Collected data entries
================================
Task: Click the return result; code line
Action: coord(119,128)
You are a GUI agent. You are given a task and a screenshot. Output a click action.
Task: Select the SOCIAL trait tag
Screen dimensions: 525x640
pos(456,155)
================================
_TASK PROMPT_.
No line before the one with "You are a GUI" belongs in the answer; copy that line and the rest of the records exactly.

_ANSWER SECTION_.
You are a GUI agent. You are given a task and a screenshot. Output a click action.
Task: Select the SOCIAL trait tag
Screen dimensions: 525x640
pos(456,155)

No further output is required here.